Just as the impressionist painters used vibrant color and light to depict their subject matter, Braithwaite has infused this technique into her paintings to bring an uplifting emotion to her viewers.
“When people see my paintings, I want them to feel the happiness there is, because there is so much unhappiness all around,” she mused. “People are not employed. They’re looking for jobs. Winter is not a good time when people feel happy. They feel depressed. So if you see something that brings you joy, have it around you.”
Braithwaite’s career path as a painter was an unlikely one. Growing up poor in Harlem, she was the eldest of nine children. Despite her family’s circumstances, her parents always made sure their children found a creative niche for themselves. All of the children learned to sing and play piano, some of them painted and others learned how to make and tailor clothing.

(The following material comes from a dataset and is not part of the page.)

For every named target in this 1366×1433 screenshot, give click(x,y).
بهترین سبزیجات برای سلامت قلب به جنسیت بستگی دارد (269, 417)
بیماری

Although Braithwaite declined a full-tuition scholarship to Howard University for voice, she says she has no regrets about her decision. She believes her first trip to France in the 1960’s was her “destiny,” which has led her to a fulfilling part-time career as a painter.
Besides immersing herself in art classes and exhibiting her work throughout New York, she has also participated in shows in Chicago and Provence, France.
Currently, Braithwaite is studying Japanese printmaking, which also played an influential role in the development of the Impressionist movement. In addition, she hopes to assemble a book of her paintings as a chronological account of her life.
No matter what her plans may be, Braithwaite always brings a passionate energy to her creations.
“There’s a spirit inside that moves you. Not everybody has it. I know I have it,” she said. “You’re not looking for perfection, the perfect thing. You’re looking for the joy of the color that brings excitement to you and you hope it brings excitement to everybody.”